Patrick Mullins back on Gaelic Warrior as Irish Gold Cup threat to Galopin Des Champs

Patrick Mullins will reunite with Gaelic Warrior in Saturday’s Paddy Power Irish Gold Cup at Leopardstown (3.30).

The 8-year-old is capable of putting real heat on stablemate Galopin Des Champs as he chases a fourth consecutive renewal.

Galopin Des Champs, ridden by Paul Townend, heads the betting in a record 13-runner field and a win would draw him level with Florida Pearl’s four Irish Gold Cups. But Gaelic Warrior brings a profile that reads like a warning label: five Grade 1s, a John Durkan Chase win over Fact To File in November, and a short-head defeat in the King George at Kempton behind The Jukebox Man and Banbridge.

Mullins has been aboard for two of those top-level strikes — at Limerick as a novice chaser in 2023 and when Gaelic Warrior powered through the Bowl over 3m1f at Aintree last April — and the jockey made clear how much the reunion means. “I’m delighted to get back on him and we’ve had some great days together,” he said. “I ride him out as well and know him well.”

Mullins’ not hiding from ‘patchy’ record

The tactical question is whether Gaelic Warrior can deliver that raw engine at Leopardstown. It’s a track where he has yet to win in three chase starts. Mullins didn’t dress it up, calling the record “a little bit patchy”. But he pointed to evidence the horse can still travel and compete there. He referenced a Leopardstown Christmas run over two miles when he split Marine Nationale and Solness.

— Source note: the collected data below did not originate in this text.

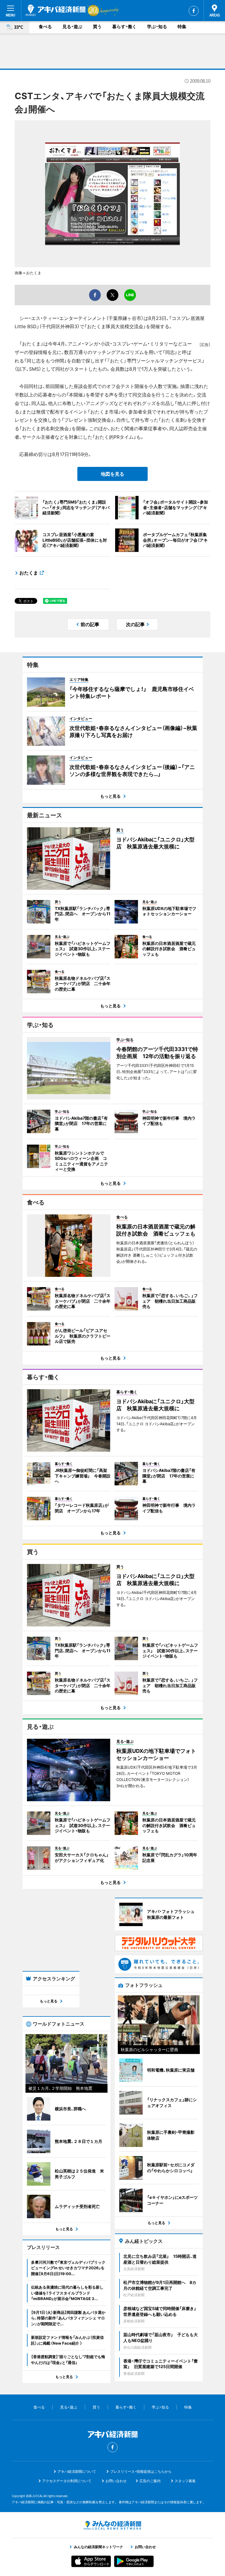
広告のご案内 (150, 2481)
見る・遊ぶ (72, 26)
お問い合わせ (116, 2481)
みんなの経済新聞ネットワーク (112, 2525)
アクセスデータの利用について (66, 2481)
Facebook (194, 11)
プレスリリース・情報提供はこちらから (141, 2471)
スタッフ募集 (185, 2481)
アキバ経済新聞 (56, 10)
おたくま (28, 573)
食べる (45, 26)
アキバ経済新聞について (76, 2471)
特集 (182, 26)
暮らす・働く (124, 26)
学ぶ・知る (157, 26)
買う (97, 26)
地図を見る (112, 474)
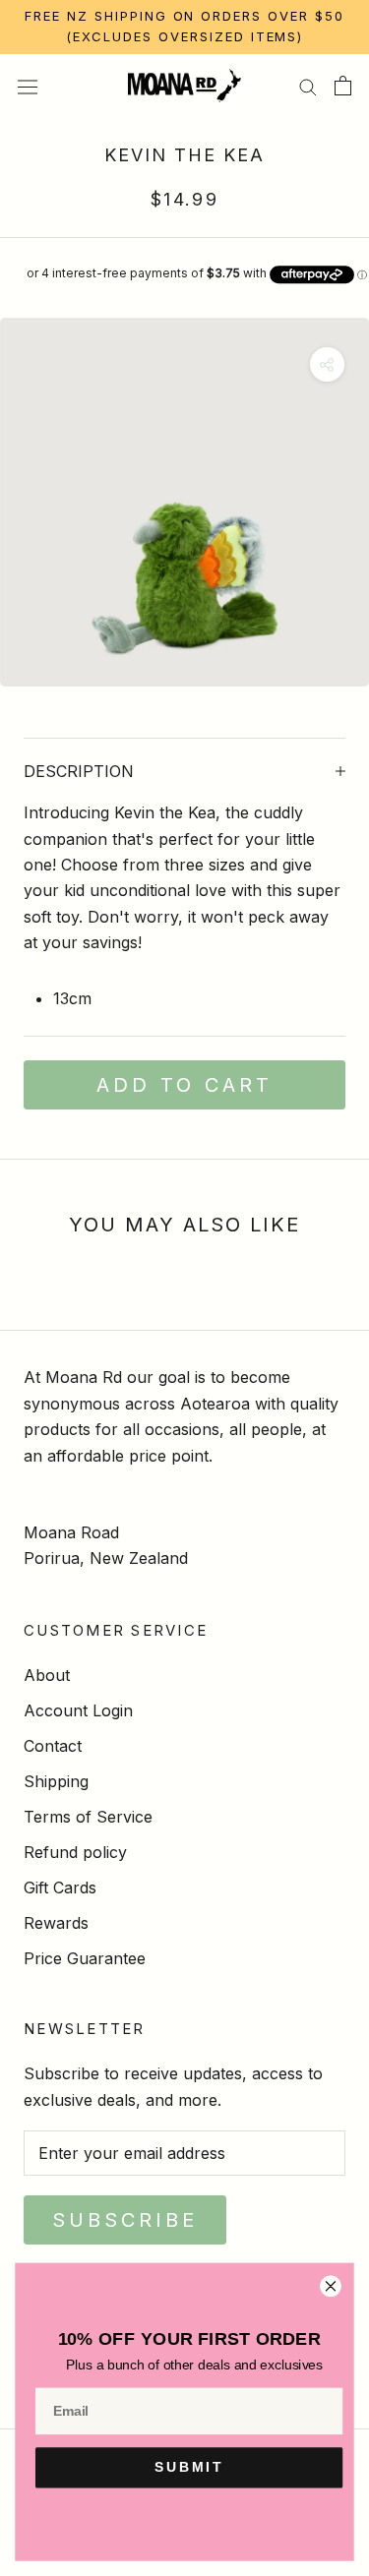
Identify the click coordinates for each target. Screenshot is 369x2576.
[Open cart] (343, 85)
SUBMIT (189, 2467)
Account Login (78, 1710)
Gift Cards (60, 1887)
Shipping (56, 1781)
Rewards (56, 1923)
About (47, 1675)
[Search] (308, 85)
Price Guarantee (85, 1958)
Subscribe (125, 2220)
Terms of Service (88, 1817)
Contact (53, 1746)
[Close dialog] (330, 2286)
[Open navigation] (27, 85)
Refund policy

Conditions look set to demand stamina and composure, and Mullins insisted soft ground will not blunt the horse’s action. “I don’t think soft ground bothers him at all… I won on him at Aintree on good ground. It won’t be any issue,” he said.

What Mullins does need is Gaelic Warrior to drop his head and breathe, not grab the bridle and try to bully his way through the early fractions. “He’s a horse that has such strength, but since he’s had the hood on I think it’s made him a lot more tractable,” he said, before adding the caveat every punter understands: “As you saw in the John Durkan, if he wants to do something, he’s going to do it.”